Friday, February 12, 2016 [Tweets] [Favorites]

Concurrent Memory Deallocation in the Objective-C Runtime

Mike Ash (comments):

For our own apps we can test and tune the caches to avoid this, but the Objective-C runtime doesn’t have this option. Because the method cache is so critical to performance, and because each entry is relatively small, the runtime doesn’t impose any size limit on the caches, and expands them as necessary to cache all messages that have been sent.

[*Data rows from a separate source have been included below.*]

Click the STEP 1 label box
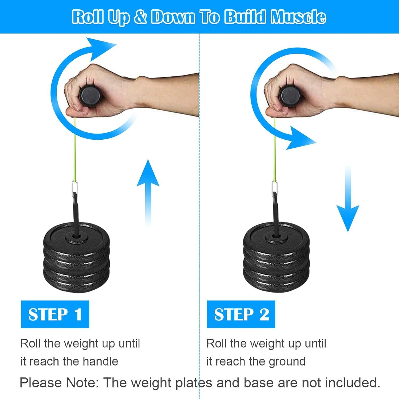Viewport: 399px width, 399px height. pos(55,314)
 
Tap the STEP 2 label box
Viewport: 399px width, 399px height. pos(241,314)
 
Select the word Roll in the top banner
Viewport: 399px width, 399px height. pos(88,17)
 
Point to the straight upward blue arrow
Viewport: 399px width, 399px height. pos(148,192)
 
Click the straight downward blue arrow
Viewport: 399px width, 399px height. pos(348,200)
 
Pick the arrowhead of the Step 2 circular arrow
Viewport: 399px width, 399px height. pos(301,138)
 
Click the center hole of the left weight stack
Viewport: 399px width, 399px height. pos(76,236)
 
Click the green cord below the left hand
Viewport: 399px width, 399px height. pos(75,149)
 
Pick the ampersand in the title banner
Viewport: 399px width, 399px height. pos(140,17)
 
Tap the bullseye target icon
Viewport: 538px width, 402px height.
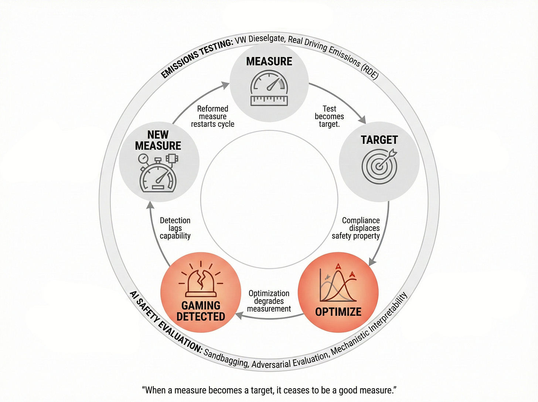point(379,166)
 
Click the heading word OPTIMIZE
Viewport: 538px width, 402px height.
point(338,312)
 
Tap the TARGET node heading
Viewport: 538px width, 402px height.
point(379,140)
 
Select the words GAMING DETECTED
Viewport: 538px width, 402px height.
point(201,311)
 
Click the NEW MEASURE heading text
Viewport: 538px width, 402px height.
point(158,140)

Note that the caches do sometimes get flushed; any time something happens that might cause the cached data to become stale, such as loading new code into the process or modifying a class’s method lists, the appropriate caches are destroyed and allowed to refill.

[…]

Note that there is no need to block execution of objc_msgSend for this to work properly. Once the cache free code is sure that nothing is in objc_msgSend at any particular moment after it has replaced the cache pointer, it can go ahead and free the old one. Another thread might call out to objc_msgSend while the old cache pointer is being deallocated, but this new call can’t possibly see the old pointer anymore, so it’s safe.

[…]

The purpose of the hypothetical global counter is to track when any thread is within a particular region of code. Threads already have something that tracks what code they’re currently running: the program counter. This is the CPU register which tracks the memory address of the current instruction. Instead of a global counter, we could check each thread’s program counter to see if it’s within objc_msgSend. If all threads are outside, then it’s safe to free the old caches. […] Then objc_msgSend doesn’t have to do anything special at all. It can access the caches directly without worrying about flagging that access.

1 Comment

Fairly old article (6 months). I commented on it, thinking it was something fresh :)
Well thanks anyway, I missed it the first time.